The problem with which I had to deal with was the problem related to the fact that at some point, before task 1 is done and we are waiting on the gateway, we would receive success/error 2 messages, which would not correlate.
I want to ensure the correctness of the behavior of the program, which is the following here:
After I received success 1 message and working on task 1, if at any point I had received success/error 2 message, I will move forward as specified. If I receive it before I receive success/error 1 message, I don’t want for the process to go along.
Here my issue is with the Event-based gateways, as some of the processes I implement this pattern on are not sub processes with boundary event on error (which will interrupt the subprocess), as this one. And I want to avoid the usage of Termination End Event if possible.

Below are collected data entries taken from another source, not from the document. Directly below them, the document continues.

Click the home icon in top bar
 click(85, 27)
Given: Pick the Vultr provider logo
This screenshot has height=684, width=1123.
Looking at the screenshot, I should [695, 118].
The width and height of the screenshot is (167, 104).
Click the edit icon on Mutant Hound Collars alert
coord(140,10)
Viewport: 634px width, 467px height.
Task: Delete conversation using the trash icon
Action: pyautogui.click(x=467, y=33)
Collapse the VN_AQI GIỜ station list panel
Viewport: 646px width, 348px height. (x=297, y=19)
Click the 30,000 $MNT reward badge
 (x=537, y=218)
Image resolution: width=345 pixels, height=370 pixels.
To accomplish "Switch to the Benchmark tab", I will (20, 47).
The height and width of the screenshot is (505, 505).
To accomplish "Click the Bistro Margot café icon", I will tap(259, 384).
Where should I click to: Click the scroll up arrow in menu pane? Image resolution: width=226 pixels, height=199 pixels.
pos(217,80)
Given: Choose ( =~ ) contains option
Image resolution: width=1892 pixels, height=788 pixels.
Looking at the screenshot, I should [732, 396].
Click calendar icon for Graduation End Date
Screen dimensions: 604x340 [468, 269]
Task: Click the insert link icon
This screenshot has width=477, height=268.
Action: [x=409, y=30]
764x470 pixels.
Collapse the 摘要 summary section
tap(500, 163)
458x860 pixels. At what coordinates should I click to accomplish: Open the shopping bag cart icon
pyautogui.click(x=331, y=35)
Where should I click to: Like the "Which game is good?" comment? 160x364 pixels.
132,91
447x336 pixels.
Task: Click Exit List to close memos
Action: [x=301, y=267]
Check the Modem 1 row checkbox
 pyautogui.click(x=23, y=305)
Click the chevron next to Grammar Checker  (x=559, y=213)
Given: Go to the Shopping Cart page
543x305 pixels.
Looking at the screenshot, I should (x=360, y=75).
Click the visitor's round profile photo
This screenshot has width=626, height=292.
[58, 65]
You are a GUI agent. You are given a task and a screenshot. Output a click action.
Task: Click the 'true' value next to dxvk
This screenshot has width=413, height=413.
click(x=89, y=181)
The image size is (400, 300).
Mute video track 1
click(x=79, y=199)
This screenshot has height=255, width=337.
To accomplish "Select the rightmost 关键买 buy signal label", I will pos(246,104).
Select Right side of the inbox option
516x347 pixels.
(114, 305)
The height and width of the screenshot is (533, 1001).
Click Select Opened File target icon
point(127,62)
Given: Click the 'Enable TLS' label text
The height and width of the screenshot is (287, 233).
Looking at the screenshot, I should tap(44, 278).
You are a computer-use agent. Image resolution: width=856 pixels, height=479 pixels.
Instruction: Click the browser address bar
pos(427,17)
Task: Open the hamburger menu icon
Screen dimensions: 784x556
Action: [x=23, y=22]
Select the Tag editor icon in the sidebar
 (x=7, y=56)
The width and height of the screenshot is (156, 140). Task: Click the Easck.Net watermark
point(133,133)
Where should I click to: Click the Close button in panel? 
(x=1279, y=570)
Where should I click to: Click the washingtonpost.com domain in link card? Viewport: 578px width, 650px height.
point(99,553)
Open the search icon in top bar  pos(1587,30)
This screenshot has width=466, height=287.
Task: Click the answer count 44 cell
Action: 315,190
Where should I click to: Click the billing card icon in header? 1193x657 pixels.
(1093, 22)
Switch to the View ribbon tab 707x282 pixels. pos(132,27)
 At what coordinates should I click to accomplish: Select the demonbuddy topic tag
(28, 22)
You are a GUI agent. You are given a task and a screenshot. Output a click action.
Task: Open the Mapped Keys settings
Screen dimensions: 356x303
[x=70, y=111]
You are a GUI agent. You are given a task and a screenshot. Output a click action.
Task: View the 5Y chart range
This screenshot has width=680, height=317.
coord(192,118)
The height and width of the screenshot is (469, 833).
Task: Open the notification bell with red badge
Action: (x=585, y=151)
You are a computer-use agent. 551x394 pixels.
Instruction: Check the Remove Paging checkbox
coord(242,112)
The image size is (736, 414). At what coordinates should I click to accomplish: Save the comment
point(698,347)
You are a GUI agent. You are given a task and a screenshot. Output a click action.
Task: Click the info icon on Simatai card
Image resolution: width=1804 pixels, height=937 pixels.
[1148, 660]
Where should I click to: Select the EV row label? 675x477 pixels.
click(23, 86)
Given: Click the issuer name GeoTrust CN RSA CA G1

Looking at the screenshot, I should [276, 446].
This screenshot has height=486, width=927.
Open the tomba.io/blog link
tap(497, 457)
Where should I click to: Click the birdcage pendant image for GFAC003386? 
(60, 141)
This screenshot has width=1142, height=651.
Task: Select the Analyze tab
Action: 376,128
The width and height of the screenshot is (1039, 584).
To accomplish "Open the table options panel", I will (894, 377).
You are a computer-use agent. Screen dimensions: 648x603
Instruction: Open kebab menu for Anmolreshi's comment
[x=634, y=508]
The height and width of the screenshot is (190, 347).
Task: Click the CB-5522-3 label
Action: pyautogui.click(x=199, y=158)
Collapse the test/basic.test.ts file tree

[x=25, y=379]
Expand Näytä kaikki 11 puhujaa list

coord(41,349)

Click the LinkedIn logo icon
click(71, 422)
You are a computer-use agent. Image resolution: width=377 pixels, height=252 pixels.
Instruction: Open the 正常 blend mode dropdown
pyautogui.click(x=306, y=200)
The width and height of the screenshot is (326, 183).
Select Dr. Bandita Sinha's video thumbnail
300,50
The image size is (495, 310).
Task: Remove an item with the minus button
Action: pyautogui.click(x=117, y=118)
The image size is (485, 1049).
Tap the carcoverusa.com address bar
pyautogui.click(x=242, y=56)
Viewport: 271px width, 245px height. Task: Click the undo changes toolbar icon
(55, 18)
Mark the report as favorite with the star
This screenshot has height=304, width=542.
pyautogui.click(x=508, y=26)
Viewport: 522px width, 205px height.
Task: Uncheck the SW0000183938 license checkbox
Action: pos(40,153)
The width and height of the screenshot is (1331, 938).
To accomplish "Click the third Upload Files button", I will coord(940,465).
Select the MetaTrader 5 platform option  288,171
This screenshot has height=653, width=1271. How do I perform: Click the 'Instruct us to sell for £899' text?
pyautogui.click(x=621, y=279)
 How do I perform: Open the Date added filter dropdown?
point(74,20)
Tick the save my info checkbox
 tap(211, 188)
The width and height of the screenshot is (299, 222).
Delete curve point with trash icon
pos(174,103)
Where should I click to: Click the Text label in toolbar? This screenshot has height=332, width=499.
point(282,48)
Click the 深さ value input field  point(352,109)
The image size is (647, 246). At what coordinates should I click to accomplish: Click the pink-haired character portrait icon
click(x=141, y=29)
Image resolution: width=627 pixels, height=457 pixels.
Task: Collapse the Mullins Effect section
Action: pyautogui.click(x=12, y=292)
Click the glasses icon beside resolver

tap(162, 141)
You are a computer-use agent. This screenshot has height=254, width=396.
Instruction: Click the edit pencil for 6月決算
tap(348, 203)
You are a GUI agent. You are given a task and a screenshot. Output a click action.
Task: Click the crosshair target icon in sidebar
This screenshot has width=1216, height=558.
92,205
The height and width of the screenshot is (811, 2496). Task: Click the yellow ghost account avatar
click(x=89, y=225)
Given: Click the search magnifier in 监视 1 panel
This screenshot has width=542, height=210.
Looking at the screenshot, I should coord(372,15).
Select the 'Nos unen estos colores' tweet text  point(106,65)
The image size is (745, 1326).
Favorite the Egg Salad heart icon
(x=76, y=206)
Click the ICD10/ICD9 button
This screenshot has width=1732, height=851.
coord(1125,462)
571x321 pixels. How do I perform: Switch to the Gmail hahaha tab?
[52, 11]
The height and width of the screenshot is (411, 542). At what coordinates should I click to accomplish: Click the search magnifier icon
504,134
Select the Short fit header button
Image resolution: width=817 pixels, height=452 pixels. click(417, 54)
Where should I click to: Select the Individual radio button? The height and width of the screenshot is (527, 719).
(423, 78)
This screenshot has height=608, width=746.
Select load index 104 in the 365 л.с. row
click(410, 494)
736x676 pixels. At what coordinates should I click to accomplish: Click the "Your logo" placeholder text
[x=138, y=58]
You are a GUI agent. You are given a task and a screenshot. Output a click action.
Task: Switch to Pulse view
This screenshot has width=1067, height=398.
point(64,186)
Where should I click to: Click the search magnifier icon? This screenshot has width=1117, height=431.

Is there anything this approach could use to avoid the issue of process waiting on unresolved tokens?
Here is an Event Subprocess-bsed solution that I have tried to implement, however, it does not implement the necessary condition on waiting for the tasks to be done, thus while it avoids one part of the problem, related to correlation, the other part that is to ensure that steps of the process are done in a consecutive manner is not ensured.
However, it still does not ensure the desired behavior. While we ensure that messages must be processed in order, messages should only be processed after the task related to them (1/2/3 respectively) is done.
Hello, @Niall,
The current example works well for a subprocesses, since there is a boundary event waiting on an error to be thrown outside.
However, there is a need to ensure similar behavior in another process, which is not a subprocess and thus, cannot have an interrupting boundary event. I know that Termination End Events consume all tokens and end the process when they are reached, but my question for that approach, is there a way to resolve this without the need to adapt Termination End Events?
Would it consume the remaining tokens, since it was my assumption that the Parallel Gateway will remain there, waiting on tokens to arrive, if we to move, in the example, down the failure pass?
@Niall, hello again, I have just checked on leaving the end event as a normal end event, and it seems that the behavior goes as I feared: the process still remains in execution, waiting on the token to arrive to the Parallel Gateway Join. I assume the only way to avoid this is to use Termination End events, if we cannot utilize interrupting boundary events?
Thank you again, after some deliberation, the initial pattern might work.
I might return here to ask about the possible implementation of such behavior via external tasks but for now this question is effectively solved by @Niall
It seems that conditional event based solution would get too cumbersome too fast if we need to ensure the correct steps.